Hyper-Idle Gaming

One of my big tells for being uncomfortable is pulling out my phone and pouring tons of psychological energy into a mindless game of some kind — in younger years I’d tell myself that I was actually doing the right thing by “forming associations” between the action of the game and what was going on around me, somehow priming myself for detailed recall when I picked up the game again later, but that was a hollow justification that really just led to me perpetuating bad situations rather than attending to them enough to resolve them.

I noticed myself doing this again when I got frustrated and spiraled inward during my first meeting with the Orange County Democrats; I didn’t want to leave but I didn’t want to put all of my mental energy into what was going on around me, since my frustration would just build and build until I either screamed like a burning animal or sprinted from the building or both, which struck me as rude.

So instead I was only half there, the other half of me happily falling headfirst into a world of pretty colors and ever-increasing numbers. I was playing a so-called ‘idle game’, one where you play it a little bit early on to the point where you can buy upgrades which make the game then play itself. You come back to help and to collect timed rewards and to buy even better upgrades or to just sit there and watch those numbers rise, faster and faster as you figure out better and better strategies of optimization.

That’s basically what these games are: pure optimization, gaming stripped down to a no-bullshit essence, no hiding the fact that all that you’re ever doing is solving a really fun math problem.

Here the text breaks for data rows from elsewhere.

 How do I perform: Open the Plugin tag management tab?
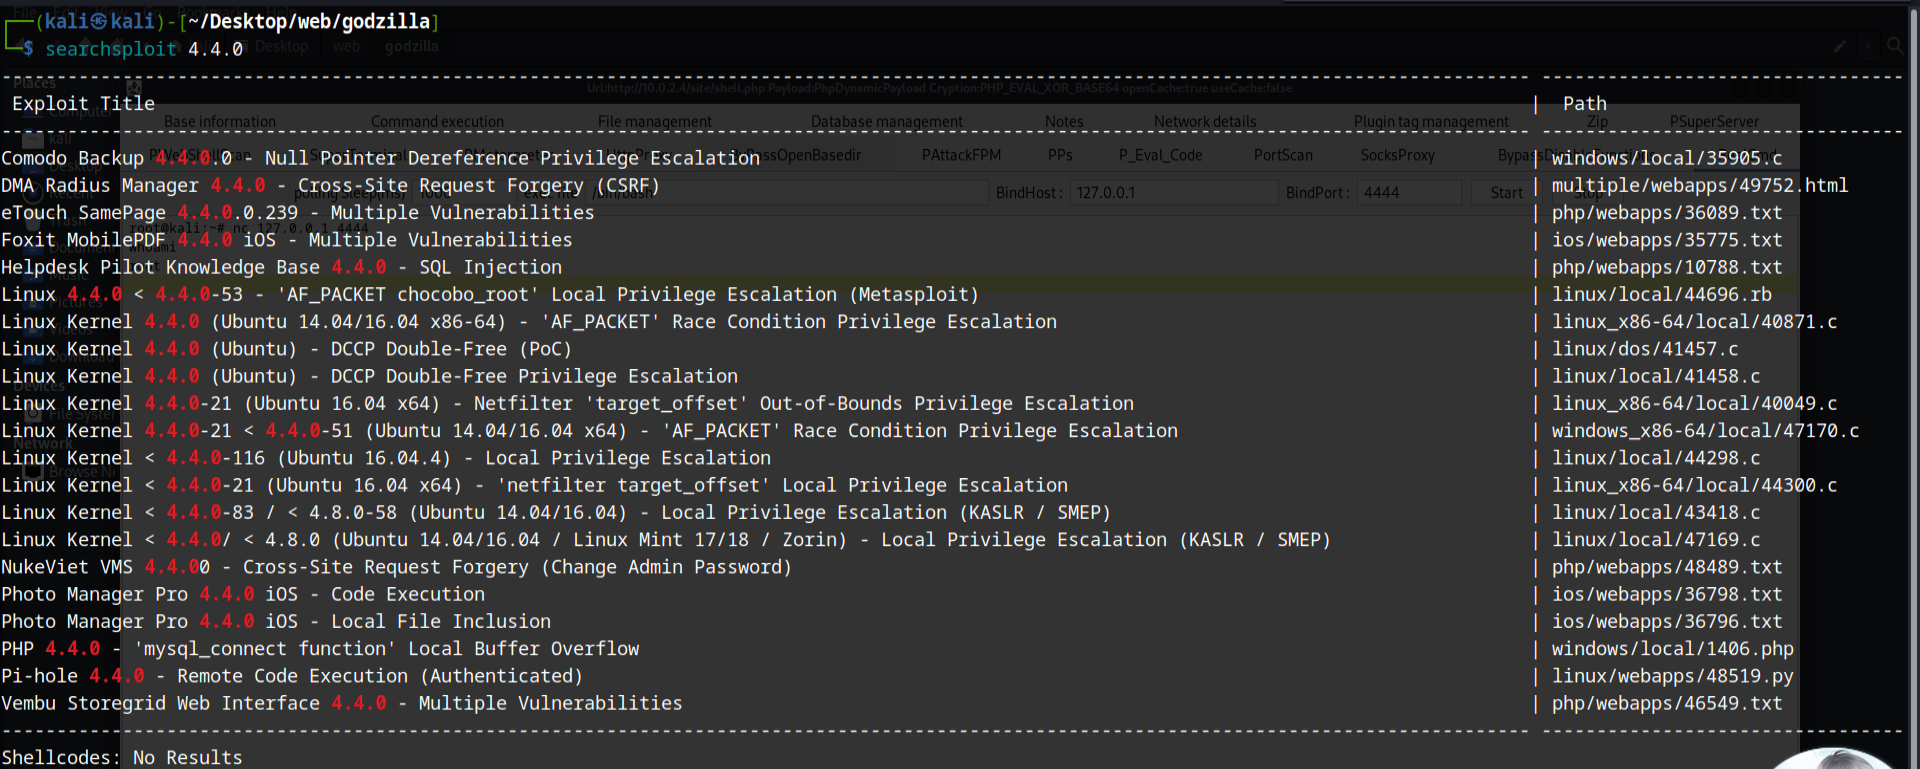click(1431, 122)
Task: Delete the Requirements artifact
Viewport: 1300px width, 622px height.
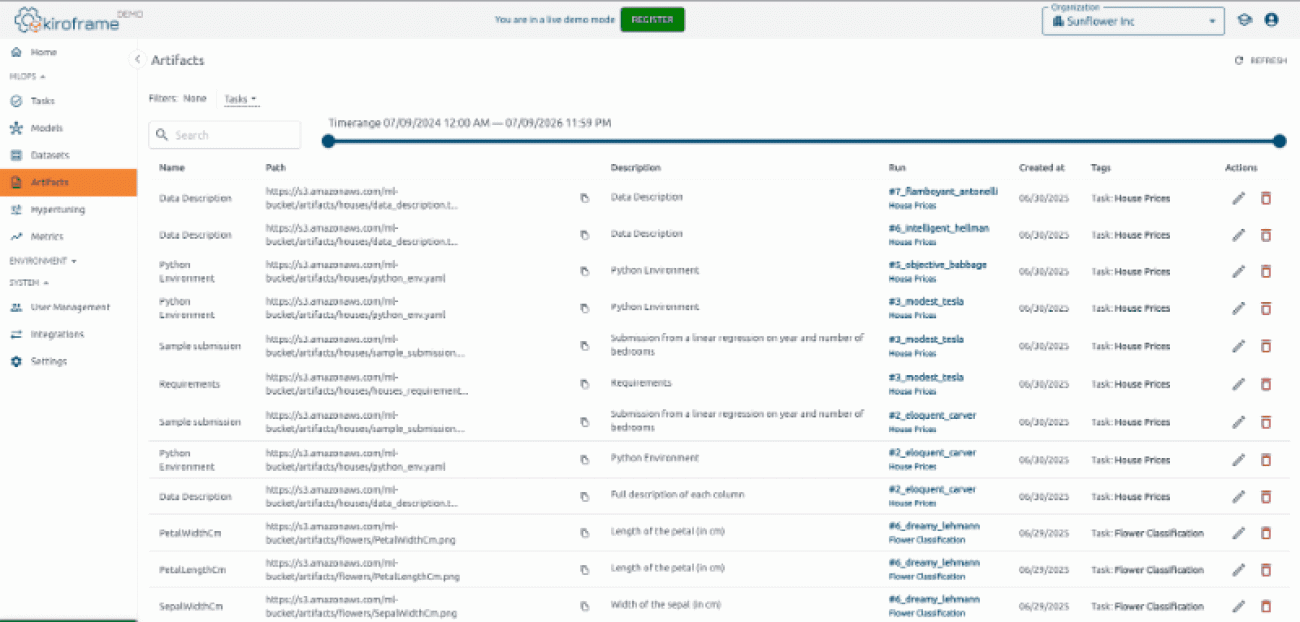Action: 1266,383

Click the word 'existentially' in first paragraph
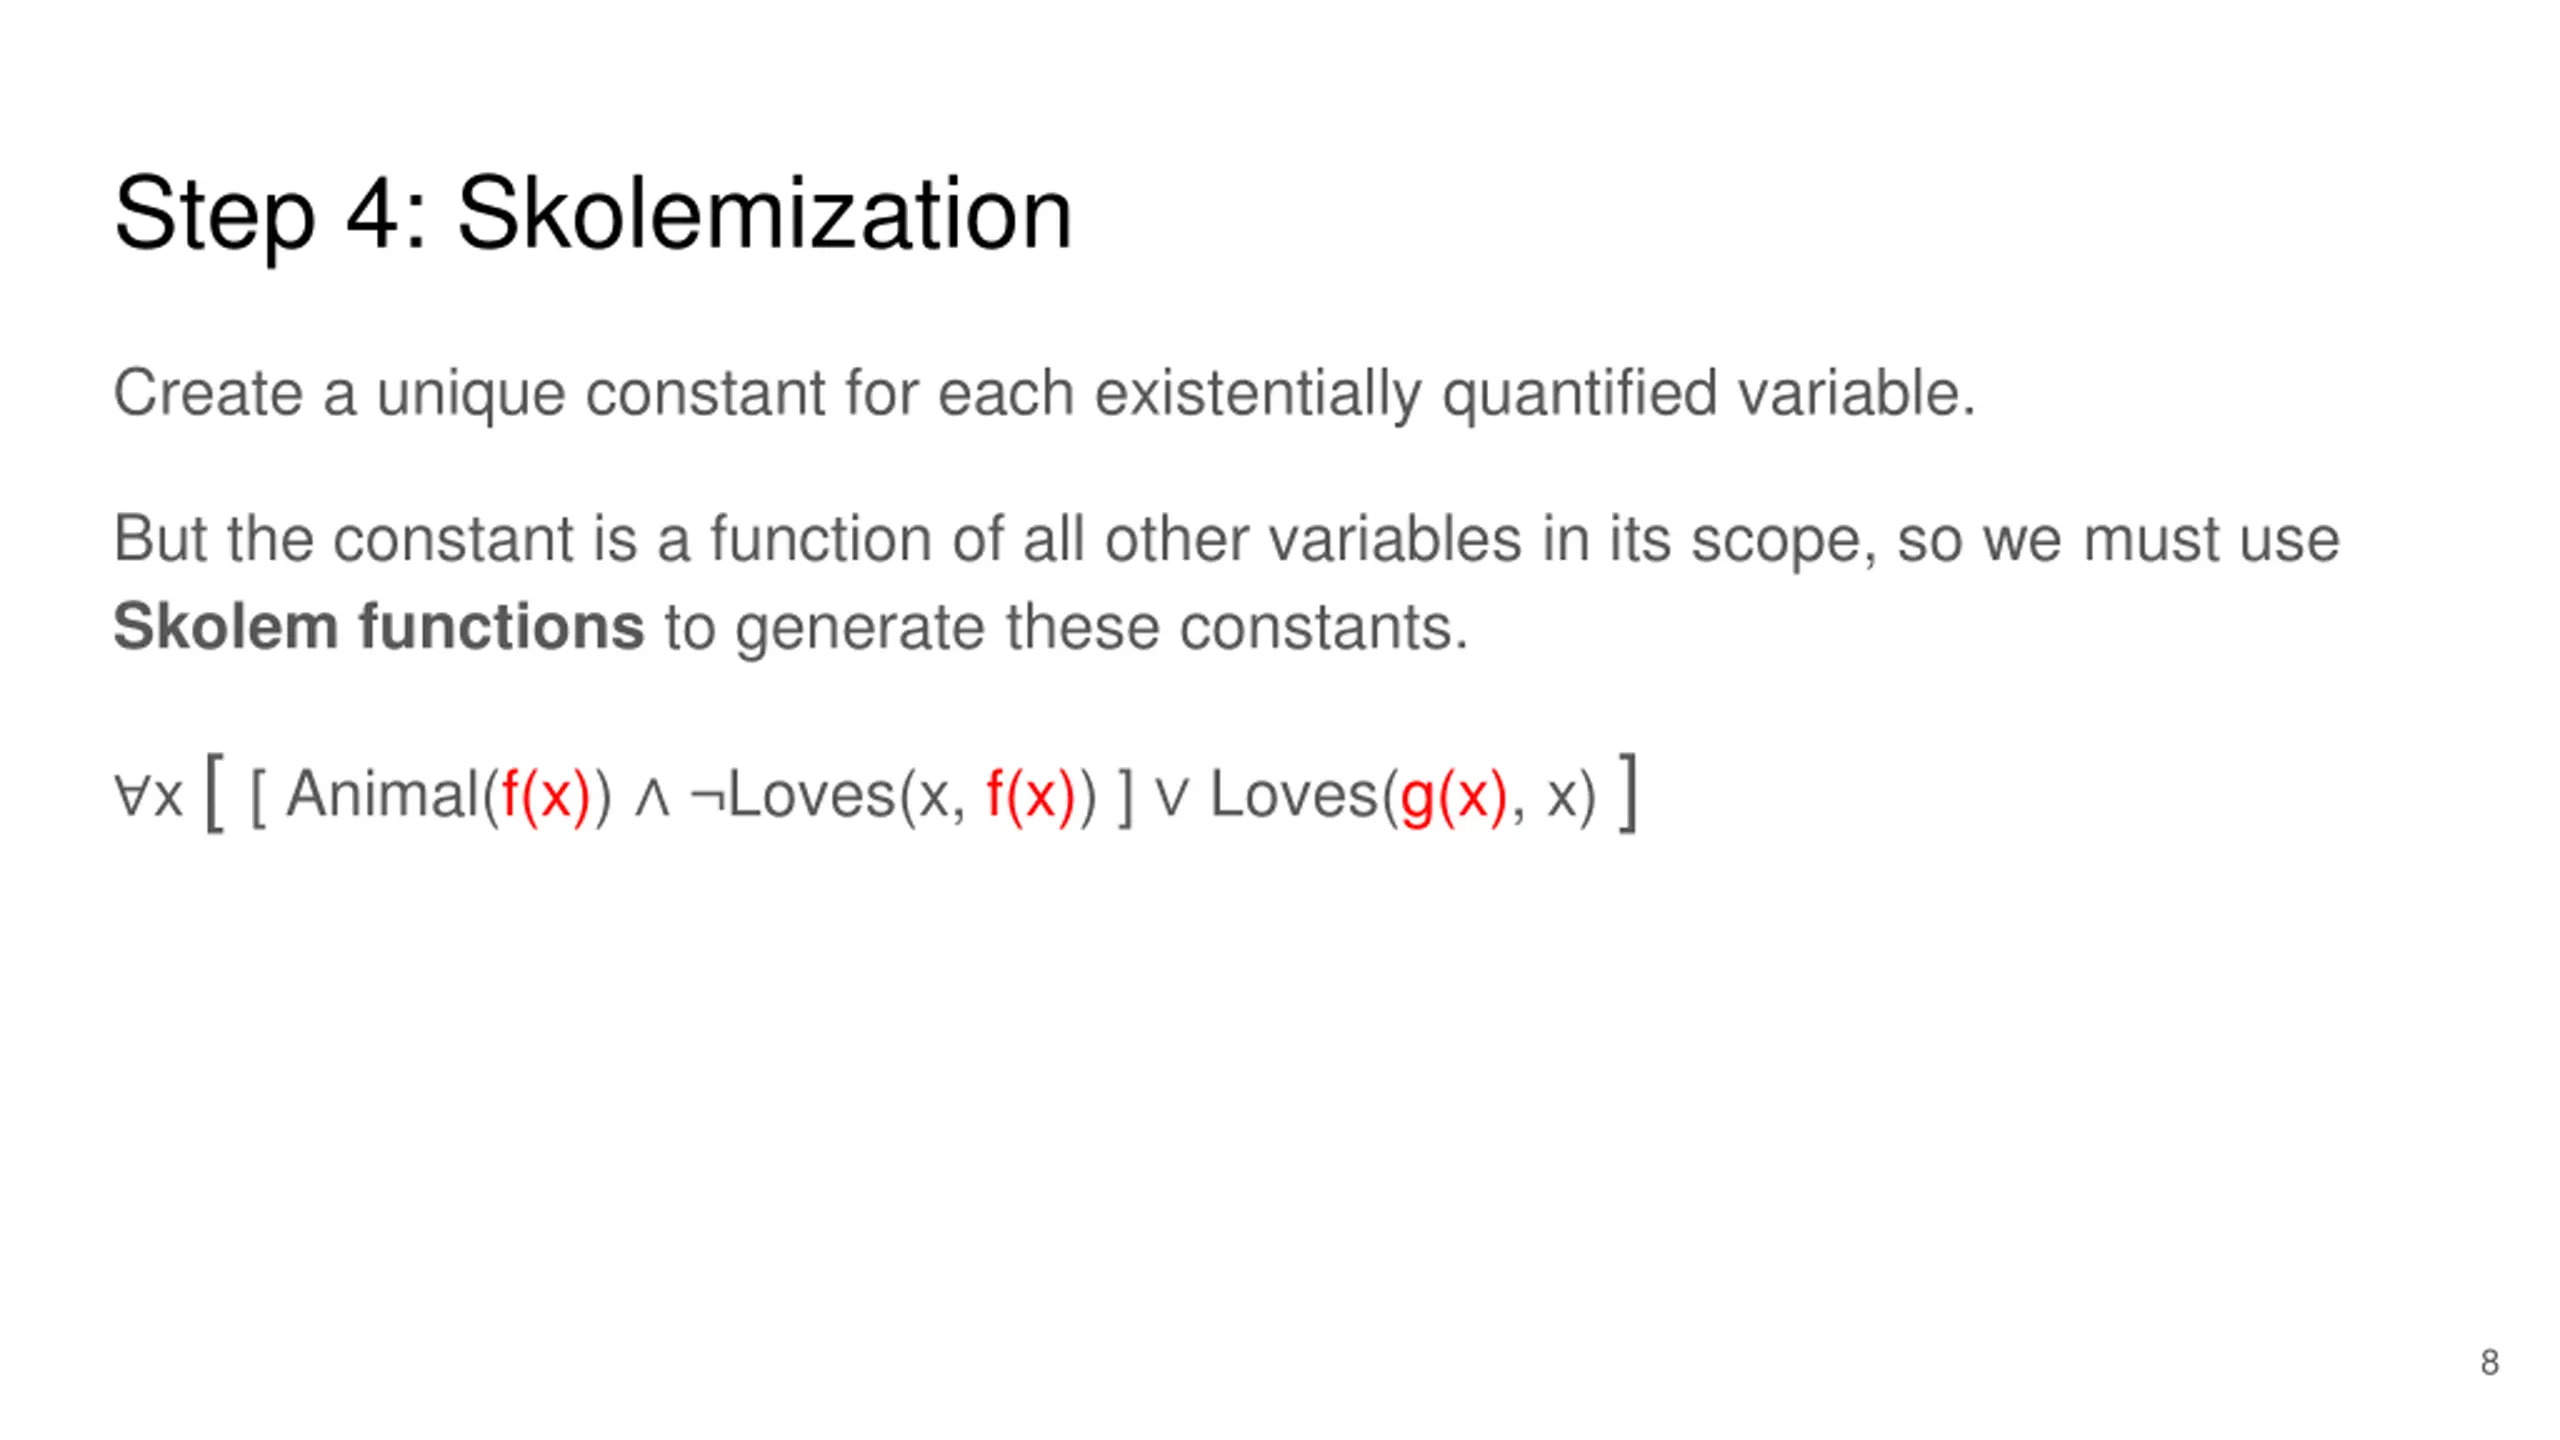coord(1257,392)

The game I was playing had no way to lose- the numbers could only go up, going fast when I wasn’t there or even faster when I was. I needed such a game. I was sitting there after a crushing electoral defeat listening to the local leadership avoid even the possibility of culpability, nothing even in the same zip code as the “here’s what we can do to stop this from happening again” that I had needed to hear. And so I poured my frustration into defeating unthreatening cartoon monsters that were perfectly helpless to stop me.

My upgrades did damage-per-second no matter what, even when the game was closed, but tapping on the screen did extra damage and made the monsters flinch and made bold blood-red numbers burst out of their broken bodies to show me in real time just how much damage I did. I got points for frequency, not intensity, but all the same as the meeting proceeded I found myself tapping faster and harder until I almost shattered the screen.

If you asked me what my face looked like at that time, I couldn’t tell you.

I got through the meeting and reflected on my life and resolved to do things differently. What I’d found in playing the game was that it was most rewarding to buy a few upgrades and then forget about it and then come back later to find a giant pile of gold waiting for me to spend, on more upgrades. Forgetting about it was actually how I had the most fun with it, which is the end goal of any game in the first place. It reminded me of ‘The Game’ which I heard about in high school, where the only way to win is to forget about playing it, and when you remember The Game you lose and you have to tell whoever’s near about your defeat. (Also, now that you know about The Game, you’re playing it too- and you just lost. Try to win by forgetting about it.)

My upgrades are still active even though I’ve consciously stepped away, which means that my heroes are still fighting monsters and piling up gold for nobody forever. It’s for the best- things like that carry me away from my problems, not though them.

What’s keeping me away from the game is the ever-growing hypothetical deferred reward that I’ll get when I come back later. I could pay now, or I could play later and have even more fun, which will always be true.

Maybe someday I’ll pop back in to see what my digital Sisyphus is up to, and who knows what I’ll see: maybe they’ll have a reward for me that’s greater than I can possibly imagine.